このようなルートで「殺害予告」や「爆破予告」、「テロ予告」など未然に防ぐ事が出来ますが、
そこまで重大な犯罪で無くても、弁護士を通して請求がなされれば名誉毀損なども訴訟に持ち込む事は可能です。
相手へのダメージを与える事は可能ですが、勝訴したにしても金銭的にはたいした額は望めませんし、弁護士費用も掛かります。
ただし、自分の名誉と尊厳は守れる事になります。
3.刑事告訴について
インターネット上での掲示板やブログなどの名誉毀損罪の要件(刑法230条)に当てはまる事案は多数発生していますので、当該被害者はたとえ相手が特定出来ていなくても告訴する事は可能です。
現実には他の凶悪事件との格差の為、警察が本気で捜査してくれる事は期待出来ません。
しかし、書き込み内容に「殺す」「爆破する」などの文字が在り、殺人予告的な状態となれば話は別で、警察は動いてくれます。
その結果、犯人が特定すればそれなりの罪を背負う事になるのです。
4.ネット上の誹謗中傷は個人で対処出来ない場合がほとんどです
もし、誹謗中傷を受けた場合、「逃げるが勝ち」と言う様に、書き込みのあったサイトから退去し、利用を止めるという手段も有ります。

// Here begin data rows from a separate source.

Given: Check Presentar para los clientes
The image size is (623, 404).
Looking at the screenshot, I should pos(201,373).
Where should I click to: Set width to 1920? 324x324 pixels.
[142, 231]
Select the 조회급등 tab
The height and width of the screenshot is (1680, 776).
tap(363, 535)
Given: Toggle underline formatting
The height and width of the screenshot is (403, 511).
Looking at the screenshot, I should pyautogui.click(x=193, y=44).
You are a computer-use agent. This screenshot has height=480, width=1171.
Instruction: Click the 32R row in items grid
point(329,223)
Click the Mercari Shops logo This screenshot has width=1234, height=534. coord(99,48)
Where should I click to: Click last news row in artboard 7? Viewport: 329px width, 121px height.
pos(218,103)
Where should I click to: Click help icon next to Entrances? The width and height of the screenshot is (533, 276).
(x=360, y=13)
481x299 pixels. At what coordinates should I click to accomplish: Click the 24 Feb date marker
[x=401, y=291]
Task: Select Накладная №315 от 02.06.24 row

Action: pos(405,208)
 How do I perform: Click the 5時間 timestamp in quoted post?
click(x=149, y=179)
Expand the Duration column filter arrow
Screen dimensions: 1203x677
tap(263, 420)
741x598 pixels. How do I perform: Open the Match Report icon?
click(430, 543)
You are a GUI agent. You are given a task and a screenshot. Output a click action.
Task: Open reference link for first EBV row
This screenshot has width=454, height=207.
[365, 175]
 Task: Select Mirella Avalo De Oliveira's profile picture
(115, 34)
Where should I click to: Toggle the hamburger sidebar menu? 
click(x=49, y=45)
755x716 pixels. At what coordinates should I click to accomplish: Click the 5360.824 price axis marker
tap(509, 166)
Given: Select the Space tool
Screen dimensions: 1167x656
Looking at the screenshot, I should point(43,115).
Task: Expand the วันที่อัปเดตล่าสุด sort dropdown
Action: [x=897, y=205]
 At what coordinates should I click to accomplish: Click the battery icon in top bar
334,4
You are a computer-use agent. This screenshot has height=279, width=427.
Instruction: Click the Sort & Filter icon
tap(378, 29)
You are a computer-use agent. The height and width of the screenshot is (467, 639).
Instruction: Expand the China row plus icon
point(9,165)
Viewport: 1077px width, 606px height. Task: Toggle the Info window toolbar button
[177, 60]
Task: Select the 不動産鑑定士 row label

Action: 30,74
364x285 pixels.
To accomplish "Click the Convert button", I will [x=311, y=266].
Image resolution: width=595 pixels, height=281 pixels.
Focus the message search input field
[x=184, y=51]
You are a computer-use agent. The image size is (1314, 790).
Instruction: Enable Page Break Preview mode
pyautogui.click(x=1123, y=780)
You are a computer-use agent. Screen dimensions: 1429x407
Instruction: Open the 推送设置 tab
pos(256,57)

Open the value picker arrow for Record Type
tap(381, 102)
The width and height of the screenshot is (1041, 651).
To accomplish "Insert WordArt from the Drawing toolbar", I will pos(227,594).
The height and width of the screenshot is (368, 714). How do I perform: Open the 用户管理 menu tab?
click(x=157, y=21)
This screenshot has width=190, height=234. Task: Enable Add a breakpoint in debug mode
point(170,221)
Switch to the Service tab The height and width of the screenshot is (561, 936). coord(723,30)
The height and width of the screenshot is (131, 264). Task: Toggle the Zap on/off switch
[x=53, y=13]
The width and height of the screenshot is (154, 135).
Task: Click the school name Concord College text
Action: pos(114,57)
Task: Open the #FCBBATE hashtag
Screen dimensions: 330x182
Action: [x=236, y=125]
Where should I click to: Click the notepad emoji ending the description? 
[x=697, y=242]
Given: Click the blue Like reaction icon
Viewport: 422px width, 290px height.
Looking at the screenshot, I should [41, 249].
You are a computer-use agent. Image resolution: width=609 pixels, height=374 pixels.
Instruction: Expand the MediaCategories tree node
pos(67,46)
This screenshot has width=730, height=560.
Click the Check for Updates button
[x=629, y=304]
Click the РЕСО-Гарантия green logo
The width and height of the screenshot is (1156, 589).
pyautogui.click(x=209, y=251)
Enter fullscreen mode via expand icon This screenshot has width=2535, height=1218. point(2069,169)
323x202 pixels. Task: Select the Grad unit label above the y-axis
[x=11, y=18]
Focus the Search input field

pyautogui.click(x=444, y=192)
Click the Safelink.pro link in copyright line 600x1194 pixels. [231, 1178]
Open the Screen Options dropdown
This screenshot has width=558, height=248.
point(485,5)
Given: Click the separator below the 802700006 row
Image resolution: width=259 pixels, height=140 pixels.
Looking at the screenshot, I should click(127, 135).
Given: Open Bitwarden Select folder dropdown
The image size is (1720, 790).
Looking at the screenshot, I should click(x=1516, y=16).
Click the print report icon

それでも追って来る様なら、余程の事があったと考えざる負えません。
昨今のネット社会では、顔が見えない世界で、ごく一般の人でも、「心の闇」が増長しやすい環境といえます。
そんな中、トラブルが多発している昨今では、ネットの利用には細心の注意が必要だと言えます。
個人でのネットトラブル対処は限界があり、よほどの多方面に渡る専門知識が無い限り、対処するのは不可能に近いと言えます。
まずは、無料相談などを利用して専門家に相談する事をお勧めします。